**依頼 A:**
新NISAについての文章のうち、「ちろ姫:「う〜ん…あたちのニ」から「ちろ姫: 「まほうの、はたけ?ニンジンが勝手に増えるの!?」」までを、両端も含めて一字一句そのまま書き写してください。
**依頼 B:**
新NISAについての文章で、二重かぎ括弧『』に囲まれた語句をすべて挙げてください。

**本文抜粋:**

月3万円が〇〇万円に?新NISAの積立投資、5年後のリアルな結果をうさぎと学ぶ

月3万円が〇〇万円に?新NISAの積立投資、5年後のリアルな結果をうさぎと学ぶ

プロローグ:おやつの悩みと魔法のニンジン畑

宇宙のどこかにある、何もかもが「ふわふわ」な惑星、ふわふわ星。ここの通貨はニンジンです。今日も、この星のプリンセスであるちろ姫は、悩んでいることがあるようです。

ちろ姫:「う〜ん…あたちのニンジン、すぐに干し草やりんごになっちゃう…。もっとたくさんおやつが食べたいのに、どうしてニンジンは増えないのかしら?ぴょんぴょん!」

元気いっぱいに飛び跳ねるちろ姫。その様子を、歳の離れた兄であり、この星の王であるてち王が、微笑みながら見ていました。

てち王:「ちろ姫、またおやつのことか。本当に食いしん坊だな。だが、良いところに気がついた。ニンジンをただ貯めておくだけでは、使えばなくなるだけだからな。」

ちろ姫: 「てち王にいさま!そうなの!あたちのニンジン、すぐなくなっちゃうの!どうしたらもっと増やせるの?」

てち王: 「ふむ。良い質問だ。ならば今日は、ニンジンを『自動でどんどん増やしてくれる魔法の畑』の話をしてやろう。その名も『新NISA』という、国が用意してくれた特別な畑だ。」

ちろ姫: 「まほうの、はたけ?ニンジンが勝手に増えるの!?」

てち王: 「そうだ。今日は『毎月3万ニンジンの積立投資を、この魔法の畑で5年間続けたら、一体いくらになるのか』を一緒に見ていくとしよう。これを学べば、ちろ姫も立派なプリンセスに一歩近づけるぞ。」

**記録一覧:**

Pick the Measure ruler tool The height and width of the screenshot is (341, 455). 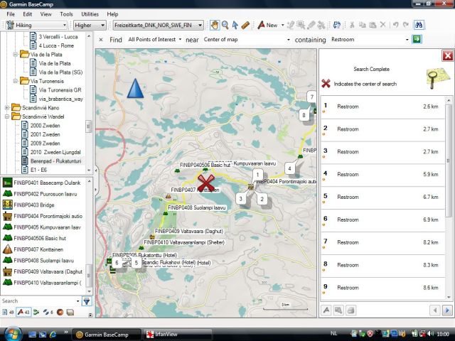point(245,25)

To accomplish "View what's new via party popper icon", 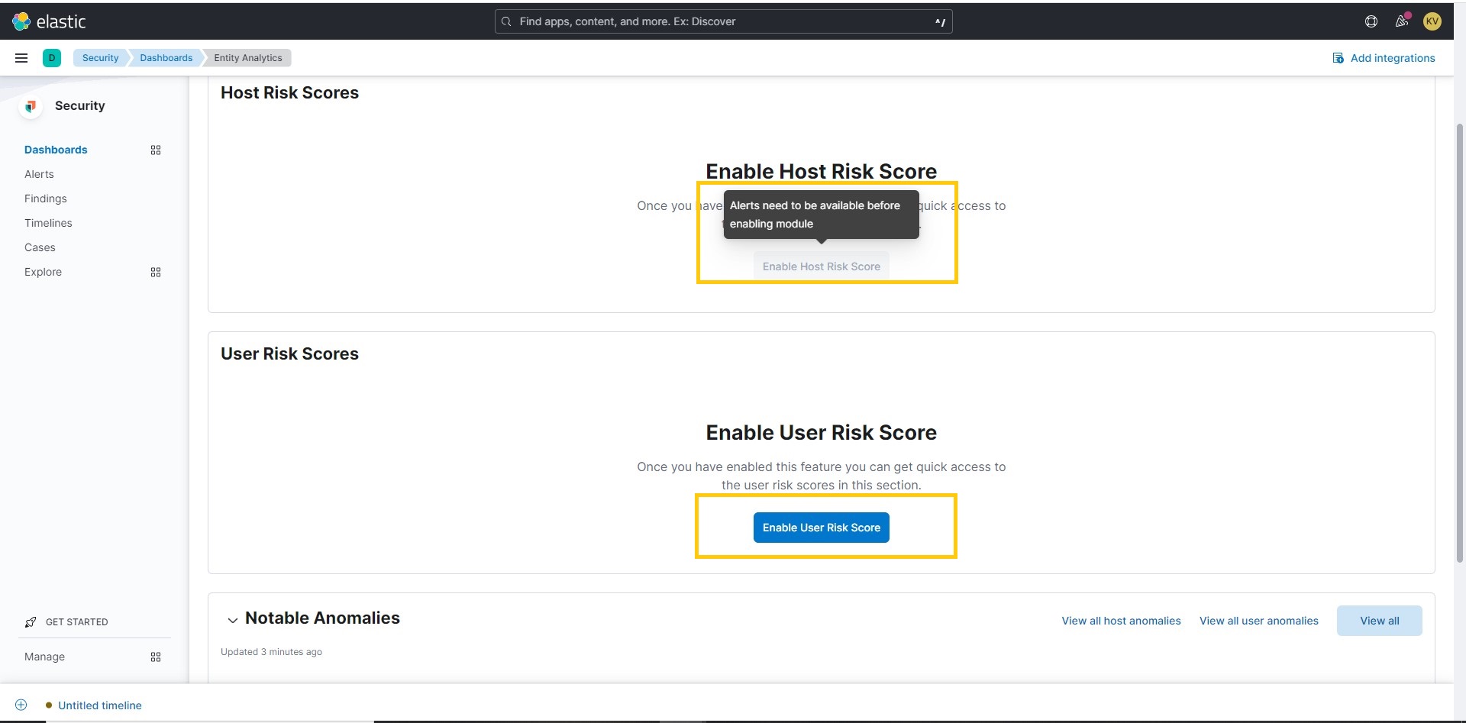I will tap(1402, 21).
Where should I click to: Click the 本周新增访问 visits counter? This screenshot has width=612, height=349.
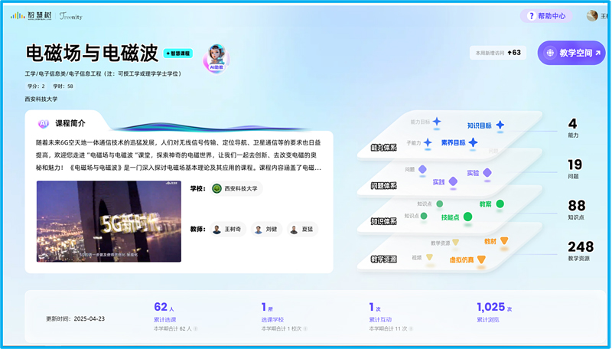tap(497, 53)
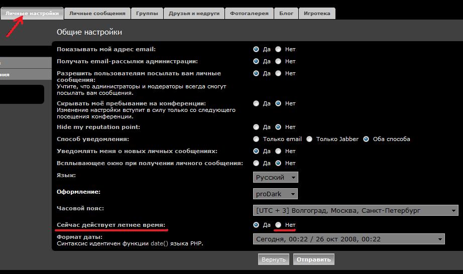This screenshot has height=274, width=463.
Task: Expand the Оформление dropdown showing proDark
Action: pyautogui.click(x=275, y=194)
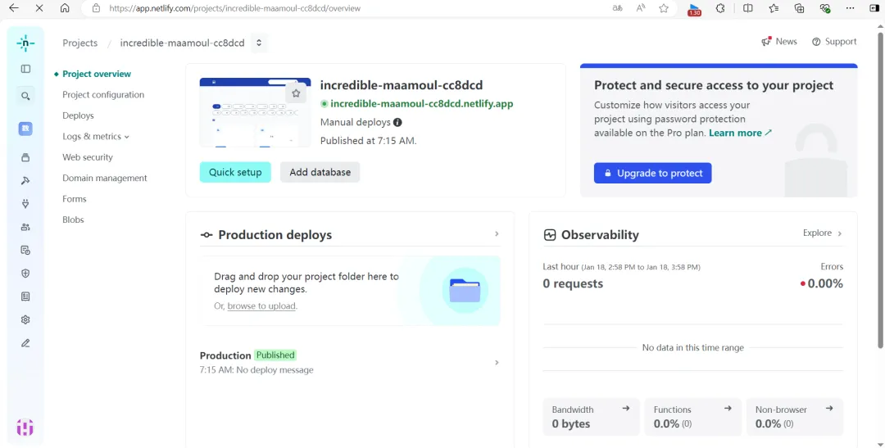Expand the Logs & metrics menu

tap(96, 137)
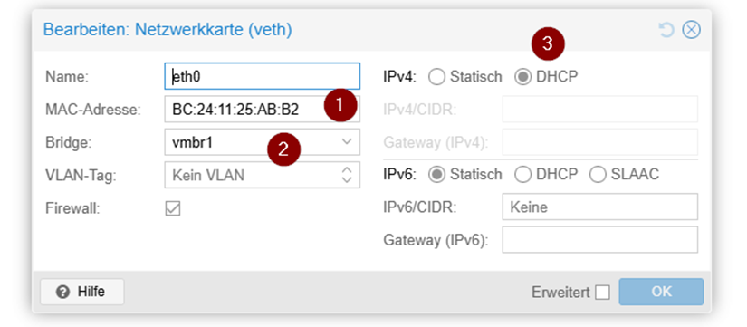The height and width of the screenshot is (327, 747).
Task: Click red annotation marker number 2
Action: point(283,149)
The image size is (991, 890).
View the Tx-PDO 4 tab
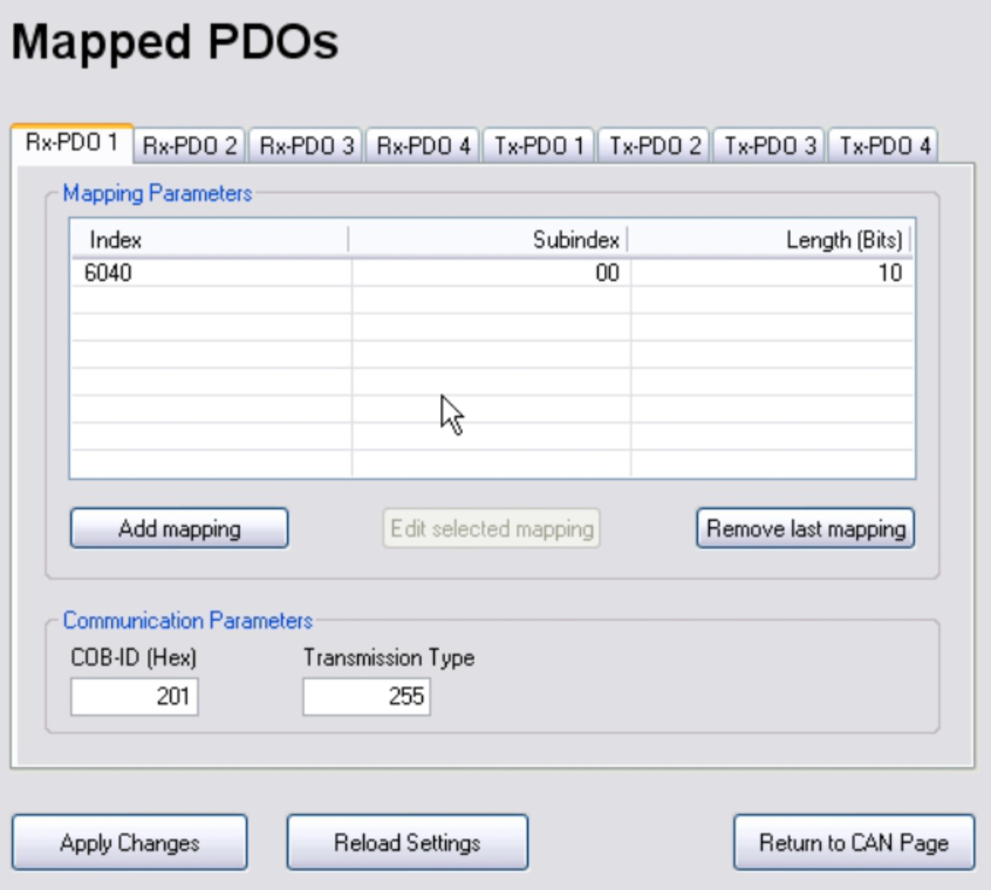[884, 146]
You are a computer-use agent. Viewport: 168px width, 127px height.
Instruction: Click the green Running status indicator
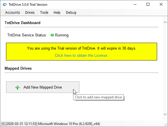coord(52,35)
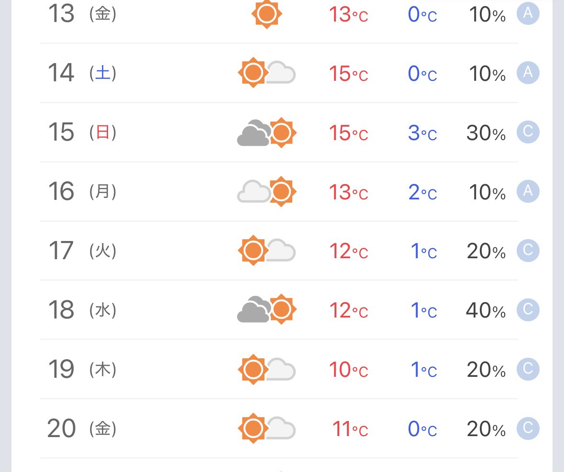Tap the sun-and-cloud icon for Saturday 14
The height and width of the screenshot is (472, 564).
coord(266,73)
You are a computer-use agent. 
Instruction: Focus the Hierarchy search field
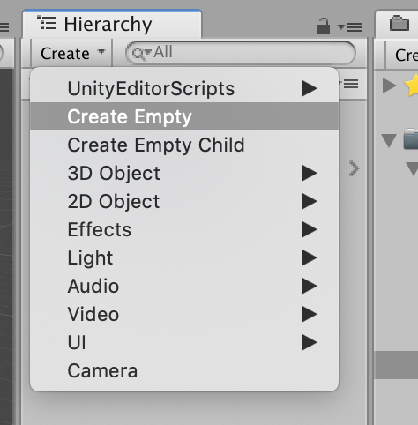pyautogui.click(x=241, y=53)
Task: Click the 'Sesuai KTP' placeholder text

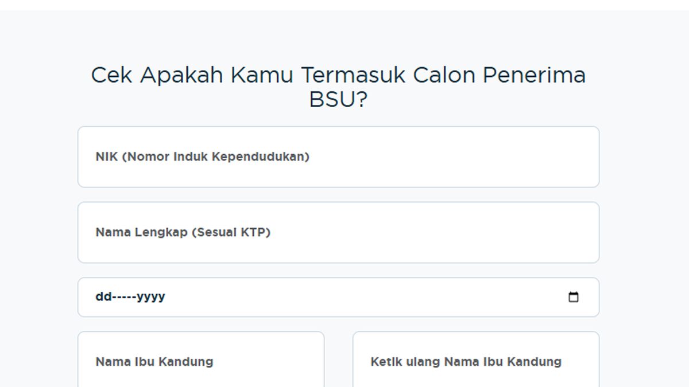Action: pyautogui.click(x=231, y=232)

**解答 A:**
ちろ姫:「う〜ん…あたちのニンジン、すぐに干し草やりんごになっちゃう…。もっとたくさんおやつが食べたいのに、どうしてニンジンは増えないのかしら?ぴょんぴょん!」

元気いっぱいに飛び跳ねるちろ姫。その様子を、歳の離れた兄であり、この星の王であるてち王が、微笑みながら見ていました。

てち王:「ちろ姫、またおやつのことか。本当に食いしん坊だな。だが、良いところに気がついた。ニンジンをただ貯めておくだけでは、使えばなくなるだけだからな。」

ちろ姫: 「てち王にいさま!そうなの!あたちのニンジン、すぐなくなっちゃうの!どうしたらもっと増やせるの?」

てち王: 「ふむ。良い質問だ。ならば今日は、ニンジンを『自動でどんどん増やしてくれる魔法の畑』の話をしてやろう。その名も『新NISA』という、国が用意してくれた特別な畑だ。」

ちろ姫: 「まほうの、はたけ?ニンジンが勝手に増えるの!?」

**解答 B:**
・自動でどんどん増やしてくれる魔法の畑
・新NISA
・毎月3万ニンジンの積立投資を、この魔法の畑で5年間続けたら、一体いくらになるのか